Além disso, foi sugerido que o limite financiável fosse aumentado de 10% para 30% do valor total da aeronave, permitindo também que os recursos sejam usados para a contratação de garantias contratuais.

Impactos nas Vendas de Aeronaves

Essas mudanças podem ter um impacto significativo na venda de aviões da Embraer a companhias aéreas que atuam no Brasil. Atualmente, apenas a Azul utiliza aeronaves fabricadas pela Embraer em suas operações no país. Contudo, a companhia aérea chilena Latam anunciou, em outubro do ano passado, planos de adquirir até 74 aeronaves do modelo Embraer 195-E2, com as entregas programadas para começarem no segundo semestre deste ano.

Flexibilização para a Aviação Regional

O ministro também solicitou a flexibilização das exigências relacionadas à aviação regional, que estão atreladas aos empréstimos disponíveis.

Pela proposta apresentada, as companhias aéreas precisariam aumentar, em pelo menos 15% em comparação aos atuais 30%, a frequência anual de voos na Amazônia Legal e no Nordeste em relação ao ano anterior ao pedido de financiamento. Alternativamente, teriam que garantir que ao menos 17,5% das decolagens anuais – uma redução em relação aos 20% exigidos atualmente – tenham origem e destino nessas regiões.

Regulamentação do CMN

Em outubro, o CMN publicou uma resolução que estabelece as regras para os empréstimos, atendendo a uma demanda antiga do setor aéreo. O governo justificou a necessidade de apoio às companhias, que enfrentavam desafios financeiros após a pandemia, para que pudessem adquirir novas aeronaves, realizar manutenções e comprar combustível sustentável para aviação (SAF).

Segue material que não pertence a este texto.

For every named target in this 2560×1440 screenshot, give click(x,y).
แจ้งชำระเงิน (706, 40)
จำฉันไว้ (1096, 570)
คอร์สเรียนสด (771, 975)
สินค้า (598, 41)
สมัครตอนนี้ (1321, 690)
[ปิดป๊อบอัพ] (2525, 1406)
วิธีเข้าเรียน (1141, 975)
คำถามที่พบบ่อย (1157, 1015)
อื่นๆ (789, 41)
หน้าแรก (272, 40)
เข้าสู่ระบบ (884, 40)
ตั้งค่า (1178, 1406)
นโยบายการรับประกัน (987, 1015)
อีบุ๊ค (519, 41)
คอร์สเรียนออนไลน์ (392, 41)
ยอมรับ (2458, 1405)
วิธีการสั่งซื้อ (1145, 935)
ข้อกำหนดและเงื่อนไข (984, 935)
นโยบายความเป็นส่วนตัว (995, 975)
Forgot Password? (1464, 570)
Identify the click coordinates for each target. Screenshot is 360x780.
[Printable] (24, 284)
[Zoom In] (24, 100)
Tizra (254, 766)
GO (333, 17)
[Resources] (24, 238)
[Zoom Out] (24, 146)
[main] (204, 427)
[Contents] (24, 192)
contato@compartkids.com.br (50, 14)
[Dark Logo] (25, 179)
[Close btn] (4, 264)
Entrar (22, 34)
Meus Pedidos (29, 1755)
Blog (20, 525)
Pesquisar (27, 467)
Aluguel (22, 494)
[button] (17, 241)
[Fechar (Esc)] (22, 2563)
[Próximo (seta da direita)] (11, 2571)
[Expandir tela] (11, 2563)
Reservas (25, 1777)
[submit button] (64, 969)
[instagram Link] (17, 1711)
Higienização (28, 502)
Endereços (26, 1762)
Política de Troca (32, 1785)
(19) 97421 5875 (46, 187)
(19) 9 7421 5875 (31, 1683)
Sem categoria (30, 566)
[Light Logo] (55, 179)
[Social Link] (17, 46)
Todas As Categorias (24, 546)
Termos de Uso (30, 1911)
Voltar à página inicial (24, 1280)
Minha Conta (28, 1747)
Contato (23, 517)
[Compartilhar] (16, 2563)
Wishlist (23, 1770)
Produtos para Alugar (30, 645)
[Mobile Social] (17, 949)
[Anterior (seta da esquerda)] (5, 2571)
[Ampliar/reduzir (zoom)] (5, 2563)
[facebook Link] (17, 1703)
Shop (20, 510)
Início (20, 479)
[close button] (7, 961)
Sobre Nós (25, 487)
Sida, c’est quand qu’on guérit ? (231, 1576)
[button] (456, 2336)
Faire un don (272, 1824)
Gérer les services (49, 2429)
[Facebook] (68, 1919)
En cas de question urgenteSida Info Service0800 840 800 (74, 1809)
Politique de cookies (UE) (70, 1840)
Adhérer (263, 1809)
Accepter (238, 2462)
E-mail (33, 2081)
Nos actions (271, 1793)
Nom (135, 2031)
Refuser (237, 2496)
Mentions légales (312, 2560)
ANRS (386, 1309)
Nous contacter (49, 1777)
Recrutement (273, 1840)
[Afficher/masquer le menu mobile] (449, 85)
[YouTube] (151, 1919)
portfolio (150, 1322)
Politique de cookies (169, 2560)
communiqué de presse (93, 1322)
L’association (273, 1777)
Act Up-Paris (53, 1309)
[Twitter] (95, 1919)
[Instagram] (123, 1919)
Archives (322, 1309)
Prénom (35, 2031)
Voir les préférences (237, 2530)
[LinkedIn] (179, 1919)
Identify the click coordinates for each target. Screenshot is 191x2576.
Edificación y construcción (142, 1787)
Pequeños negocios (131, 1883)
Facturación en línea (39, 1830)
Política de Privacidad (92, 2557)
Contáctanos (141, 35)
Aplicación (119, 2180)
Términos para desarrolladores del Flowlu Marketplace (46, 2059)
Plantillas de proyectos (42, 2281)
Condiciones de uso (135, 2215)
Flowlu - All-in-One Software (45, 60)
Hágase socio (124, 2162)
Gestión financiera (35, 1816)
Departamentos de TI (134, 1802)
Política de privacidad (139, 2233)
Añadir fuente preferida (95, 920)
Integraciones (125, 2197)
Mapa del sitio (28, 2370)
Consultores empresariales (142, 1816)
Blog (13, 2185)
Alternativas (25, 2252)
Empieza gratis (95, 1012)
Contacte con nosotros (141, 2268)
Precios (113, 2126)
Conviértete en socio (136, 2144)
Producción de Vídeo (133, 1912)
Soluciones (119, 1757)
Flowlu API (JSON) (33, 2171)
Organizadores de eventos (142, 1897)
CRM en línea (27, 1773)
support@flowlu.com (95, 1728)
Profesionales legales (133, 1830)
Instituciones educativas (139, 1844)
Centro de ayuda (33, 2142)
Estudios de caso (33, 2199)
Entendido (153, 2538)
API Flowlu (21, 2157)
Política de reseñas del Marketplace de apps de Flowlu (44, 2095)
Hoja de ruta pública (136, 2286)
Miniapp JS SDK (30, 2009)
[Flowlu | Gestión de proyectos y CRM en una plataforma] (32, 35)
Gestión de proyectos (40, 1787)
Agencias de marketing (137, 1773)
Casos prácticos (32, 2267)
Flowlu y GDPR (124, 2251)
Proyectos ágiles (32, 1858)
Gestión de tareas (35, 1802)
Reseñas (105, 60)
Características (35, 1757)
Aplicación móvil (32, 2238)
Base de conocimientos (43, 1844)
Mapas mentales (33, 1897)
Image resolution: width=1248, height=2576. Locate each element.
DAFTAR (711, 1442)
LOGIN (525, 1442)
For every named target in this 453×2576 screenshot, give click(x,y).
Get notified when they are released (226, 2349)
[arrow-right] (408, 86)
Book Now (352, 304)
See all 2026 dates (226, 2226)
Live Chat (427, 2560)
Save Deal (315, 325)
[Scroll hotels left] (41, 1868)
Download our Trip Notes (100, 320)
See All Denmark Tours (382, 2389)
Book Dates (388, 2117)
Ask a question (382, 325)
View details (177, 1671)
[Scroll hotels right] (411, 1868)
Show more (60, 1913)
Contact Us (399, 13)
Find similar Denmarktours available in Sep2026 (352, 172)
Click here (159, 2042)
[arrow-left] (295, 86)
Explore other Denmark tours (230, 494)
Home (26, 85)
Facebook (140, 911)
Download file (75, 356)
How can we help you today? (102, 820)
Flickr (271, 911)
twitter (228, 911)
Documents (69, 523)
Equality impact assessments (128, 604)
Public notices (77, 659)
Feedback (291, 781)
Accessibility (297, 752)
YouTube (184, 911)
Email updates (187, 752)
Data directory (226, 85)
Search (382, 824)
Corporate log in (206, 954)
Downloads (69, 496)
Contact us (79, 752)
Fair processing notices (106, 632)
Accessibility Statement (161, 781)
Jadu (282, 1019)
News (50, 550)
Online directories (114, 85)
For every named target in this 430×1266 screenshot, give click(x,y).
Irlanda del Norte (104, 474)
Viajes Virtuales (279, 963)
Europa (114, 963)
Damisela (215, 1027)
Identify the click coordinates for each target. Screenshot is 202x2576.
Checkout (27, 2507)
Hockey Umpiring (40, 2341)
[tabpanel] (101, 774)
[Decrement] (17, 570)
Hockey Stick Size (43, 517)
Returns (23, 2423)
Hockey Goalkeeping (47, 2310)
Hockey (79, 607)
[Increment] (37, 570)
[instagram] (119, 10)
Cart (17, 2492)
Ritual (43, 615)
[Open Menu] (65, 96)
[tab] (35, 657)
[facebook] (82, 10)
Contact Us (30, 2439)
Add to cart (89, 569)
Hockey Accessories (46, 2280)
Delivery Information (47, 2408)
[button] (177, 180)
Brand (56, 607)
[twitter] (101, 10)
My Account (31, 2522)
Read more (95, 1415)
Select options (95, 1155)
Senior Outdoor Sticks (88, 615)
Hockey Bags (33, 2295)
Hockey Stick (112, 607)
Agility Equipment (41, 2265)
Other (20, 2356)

As taxas de juros dos empréstimos foram definidas entre 6,5% e 7,5% ao ano, com base nas diferentes linhas de crédito, tendo em vista a taxa básica de juros que está atualmente fixada em 15% no Brasil.

Contratualização com o BNDES

No final de dezembro, a Secretaria Nacional de Aviação Civil assinou um contrato com o BNDES para repassar R$ 4 bilhões do FNAC às companhias aéreas. A expectativa é de que os primeiros pedidos de financiamento sejam recebidos até março. Os recursos serão transferidos gradualmente ao banco de fomento conforme os financiamentos forem aprovados pelo comitê gestor do FNAC.

Cenário da Aviação no Brasil

As iniciativas do Ministério de Portos e Aeroportos ocorrem em um momento de reestruturação significativa no setor aéreo brasileiro. A Azul, uma das três principais companhias aéreas do país, está se aproximando da conclusão de seu processo de recuperação judicial nos Estados Unidos. Isso ocorre cerca de oito meses após a rival Gol ter finalizado seu próprio processo de reestruturação.

De acordo com dados da Agência Nacional de Aviação Civil (Anac), o número de passageiros transportados na aviação nacional aumentou 9,4% em 2025, atingindo um total de 129,6 milhões de viajantes, tanto domésticos quanto internacionais, estabelecendo um novo recorde para o setor.